┌─ SOURCE DATA

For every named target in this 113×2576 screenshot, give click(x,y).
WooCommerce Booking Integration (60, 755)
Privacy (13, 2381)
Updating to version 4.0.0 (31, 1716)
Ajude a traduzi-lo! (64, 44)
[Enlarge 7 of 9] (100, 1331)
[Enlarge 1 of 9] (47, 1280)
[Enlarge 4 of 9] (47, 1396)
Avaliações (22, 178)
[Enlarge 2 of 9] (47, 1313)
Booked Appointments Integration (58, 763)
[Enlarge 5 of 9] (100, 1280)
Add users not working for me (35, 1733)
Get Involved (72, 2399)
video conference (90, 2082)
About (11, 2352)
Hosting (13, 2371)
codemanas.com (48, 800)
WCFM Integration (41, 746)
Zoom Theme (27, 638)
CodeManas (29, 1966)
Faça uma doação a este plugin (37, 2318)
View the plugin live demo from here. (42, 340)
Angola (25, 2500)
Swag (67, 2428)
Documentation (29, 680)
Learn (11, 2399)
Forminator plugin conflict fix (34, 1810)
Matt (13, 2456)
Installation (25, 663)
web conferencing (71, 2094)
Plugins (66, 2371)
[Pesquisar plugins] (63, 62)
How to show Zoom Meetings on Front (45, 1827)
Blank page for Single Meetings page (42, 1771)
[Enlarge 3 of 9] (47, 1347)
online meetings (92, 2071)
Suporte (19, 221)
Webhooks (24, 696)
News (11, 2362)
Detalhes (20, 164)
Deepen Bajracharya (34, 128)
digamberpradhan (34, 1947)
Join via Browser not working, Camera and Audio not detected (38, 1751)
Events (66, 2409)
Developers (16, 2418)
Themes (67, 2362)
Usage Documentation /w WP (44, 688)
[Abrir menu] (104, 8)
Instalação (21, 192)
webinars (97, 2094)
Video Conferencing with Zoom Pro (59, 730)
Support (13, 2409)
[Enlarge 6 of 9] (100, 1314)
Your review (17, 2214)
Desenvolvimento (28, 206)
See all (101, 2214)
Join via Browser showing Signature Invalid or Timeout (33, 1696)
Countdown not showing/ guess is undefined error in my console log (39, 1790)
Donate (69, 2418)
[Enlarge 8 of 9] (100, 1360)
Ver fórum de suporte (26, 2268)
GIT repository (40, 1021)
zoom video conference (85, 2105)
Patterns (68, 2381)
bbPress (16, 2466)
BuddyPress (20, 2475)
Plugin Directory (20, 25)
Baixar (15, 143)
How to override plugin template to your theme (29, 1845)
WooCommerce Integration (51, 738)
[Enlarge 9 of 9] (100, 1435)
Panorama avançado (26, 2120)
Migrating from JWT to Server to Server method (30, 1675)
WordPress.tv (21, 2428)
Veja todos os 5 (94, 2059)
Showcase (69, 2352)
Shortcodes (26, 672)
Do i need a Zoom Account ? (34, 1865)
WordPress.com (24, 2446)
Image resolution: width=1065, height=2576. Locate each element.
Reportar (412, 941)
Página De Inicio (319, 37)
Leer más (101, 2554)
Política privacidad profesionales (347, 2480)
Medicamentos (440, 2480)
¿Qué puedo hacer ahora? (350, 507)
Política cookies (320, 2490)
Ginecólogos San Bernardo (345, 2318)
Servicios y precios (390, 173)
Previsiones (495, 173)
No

└─

• _TASK PROMPT_
Give back all the material, with each line exactly as it stands.

• _EXERCISE RESPONSE_
For every named target in this 113×2576 screenshot, give click(x,y).
WooCommerce Booking Integration (60, 755)
Privacy (13, 2381)
Updating to version 4.0.0 (31, 1716)
Ajude a traduzi-lo! (64, 44)
[Enlarge 7 of 9] (100, 1331)
[Enlarge 1 of 9] (47, 1280)
[Enlarge 4 of 9] (47, 1396)
Avaliações (22, 178)
[Enlarge 2 of 9] (47, 1313)
Booked Appointments Integration (58, 763)
[Enlarge 5 of 9] (100, 1280)
Add users not working for me (35, 1733)
Get Involved (72, 2399)
video conference (90, 2082)
About (11, 2352)
Hosting (13, 2371)
codemanas.com (48, 800)
WCFM Integration (41, 746)
Zoom Theme (27, 638)
CodeManas (29, 1966)
Faça uma doação a este plugin (37, 2318)
View the plugin live demo from here. (42, 340)
Angola (25, 2500)
Swag (67, 2428)
Documentation (29, 680)
Learn (11, 2399)
Forminator plugin conflict fix (34, 1810)
Matt (13, 2456)
Installation (25, 663)
web conferencing (71, 2094)
Plugins (66, 2371)
[Pesquisar plugins] (63, 62)
How to show Zoom Meetings on Front (45, 1827)
Blank page for Single Meetings page (42, 1771)
[Enlarge 3 of 9] (47, 1347)
online meetings (92, 2071)
Suporte (19, 221)
Webhooks (24, 696)
News (11, 2362)
Detalhes (20, 164)
Deepen Bajracharya (34, 128)
digamberpradhan (34, 1947)
Join via Browser not working, Camera and Audio not detected (38, 1751)
Events (66, 2409)
Developers (16, 2418)
Themes (67, 2362)
Usage Documentation /w WP (44, 688)
[Abrir menu] (104, 8)
Instalação (21, 192)
webinars (97, 2094)
Video Conferencing with Zoom Pro (59, 730)
Support (13, 2409)
[Enlarge 6 of 9] (100, 1314)
Your review (17, 2214)
Desenvolvimento (28, 206)
See all (101, 2214)
Join via Browser showing Signature Invalid or Timeout (33, 1696)
Countdown not showing/ guess is undefined error in my console log (39, 1790)
Donate (69, 2418)
[Enlarge 8 of 9] (100, 1360)
Ver fórum de suporte (26, 2268)
GIT repository (40, 1021)
zoom video conference (85, 2105)
Patterns (68, 2381)
bbPress (16, 2466)
BuddyPress (20, 2475)
Plugin Directory (20, 25)
Baixar (15, 143)
How to override plugin template to your theme (29, 1845)
WooCommerce Integration (51, 738)
[Enlarge 9 of 9] (100, 1435)
Panorama avançado (26, 2120)
Migrating from JWT to Server to Server method (30, 1675)
WordPress.tv (21, 2428)
Veja todos os 5 (94, 2059)
Showcase (69, 2352)
Shortcodes (26, 672)
Do i need a Zoom Account ? (34, 1865)
WordPress.com (24, 2446)
Image resolution: width=1065, height=2576. Locate each element.
Reportar (412, 941)
Página De Inicio (319, 37)
Leer más (101, 2554)
Política privacidad profesionales (347, 2480)
Medicamentos (440, 2480)
¿Qué puedo hacer ahora? (350, 507)
Política cookies (320, 2490)
Ginecólogos San Bernardo (345, 2318)
Servicios y precios (390, 173)
Previsiones (495, 173)
No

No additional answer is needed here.